A new normal????

A new normal.... That is the reality that I am faced with on a daily bases, accepting that our old life no longer exists, we now have to find a new normal. How much we take for granted in life is now very apparent to me and its sad to think that a tragedy of such magnitude had to bring it home.
I DON'T WANT A NEW NORMAL, I was happy with my old life, this is not life to me now, it is simply an existence, no sense of purpose, no direction, I know from people I have spoken to and from what I have read that a new normal will emerge. I ache for the old normal, the normal that had me dropping Mat off to school, collecting from school, dropping him off at the train station at 4 am, coming home to his 1800 reverse message, " mum can you pick me up", yelling at him to get out of bed in the morning because he's going to make us all late, listening to his cheeky often silly remarks, watching him and Todd wrestle - Mat in pain and loving it, I want to hear Mat and Georgia fighting again as siblings do, I want to hear his computer running to the wee hours of the morning, I want to hear him complain about having to mind his sister, or grumbling about dinner, I want to see him get angry at me for not letting him do something, I want to have arguments about his hair and lack of hair cuts, I WANT MAT BACK...... I want to see Brendon again, I want to hear his computer running all night, I want to rouse at him for being lazy, I want to be able to ask him for help with my computer, I want to see him pace the floor in that annoying way while he was talking on the phone, I want him to ring me in the middle of the day and say " mum are you bringing home any food" which meant I'm too lazy to make a sandwich can you bring home takeaway, I want to buy it for him and then grumble about it.

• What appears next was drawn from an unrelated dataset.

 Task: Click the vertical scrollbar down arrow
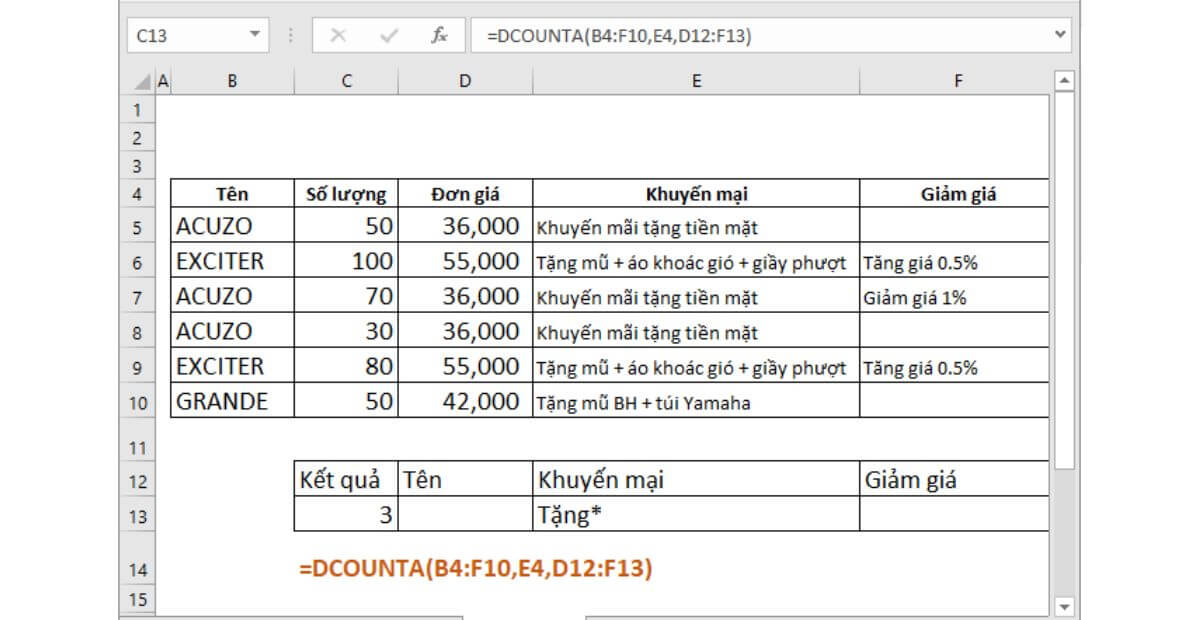1064,606

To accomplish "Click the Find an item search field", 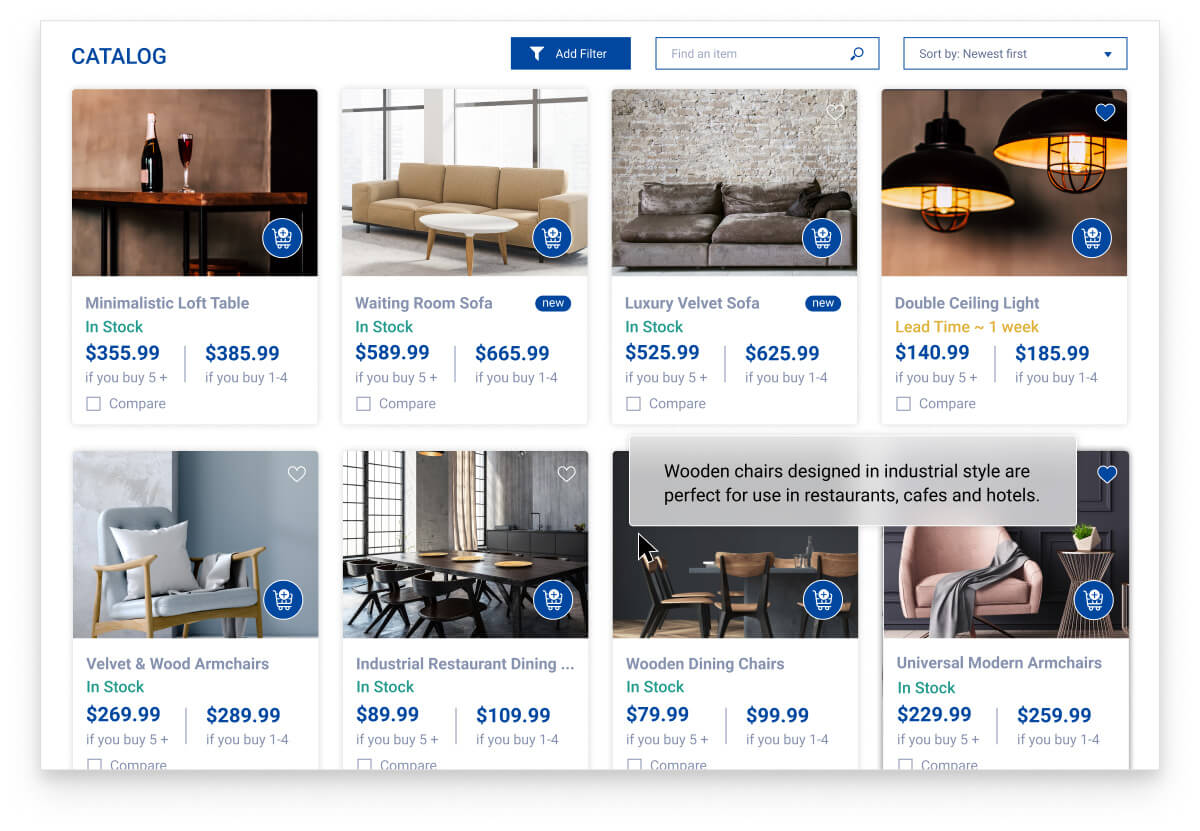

I want to be able to ask him to help his sister with maths, and take her shopping, I want to see her stand beside him again and look up at him as only a little sister can, I want to hear his voice, I want to hear him call me 'small's' (his nick name for me on occasion) MATE, I WANT YOU BACK...
I miss my young men so much, I don't think about them every day, I think about them every minute of every hour of every day. I wasn't aware of just how much I spoke of them through the day, I am know because evertime I mention them someone inside me says, they are not here anymore remember!! I don't think they ever knew just how much I spoke of them, just how much I loved them, of course they wouldn't because I never told them, that's just it, we don't tell people how we feel about them enough, how true it is the saying you never know what you've got until it's gone' I don't think they even knew how proud of them I was, regardless of my winging at them, and for that I am truly regretful.
I see and hear often, parents grumbling about their kids, yelling at them and compaining, don't they know how lucky they are? NO, and as parents we don't, we complain that the kids take us for granted, that we will be there for them always, to cook,to clean, to wash and to guide, when reality is that WE TAKE THEM FOR GRANTED, how dare we presume that we own them, that we are to have them for the rest of our days after all they are ours! We bought them into this world, we control them, when in actual fact they control us, they give us a sense of direction and purpose, they guide us in the decisions we make, all be it in a subconscious way.
At the moment I feel I will never understand why or how this could happen to me and mine, I try to find some reasoning in it, how could they have been here for such a short time? Had they served their purpose? Did they teach me all they needed to? Or is the lesson only just beginning??????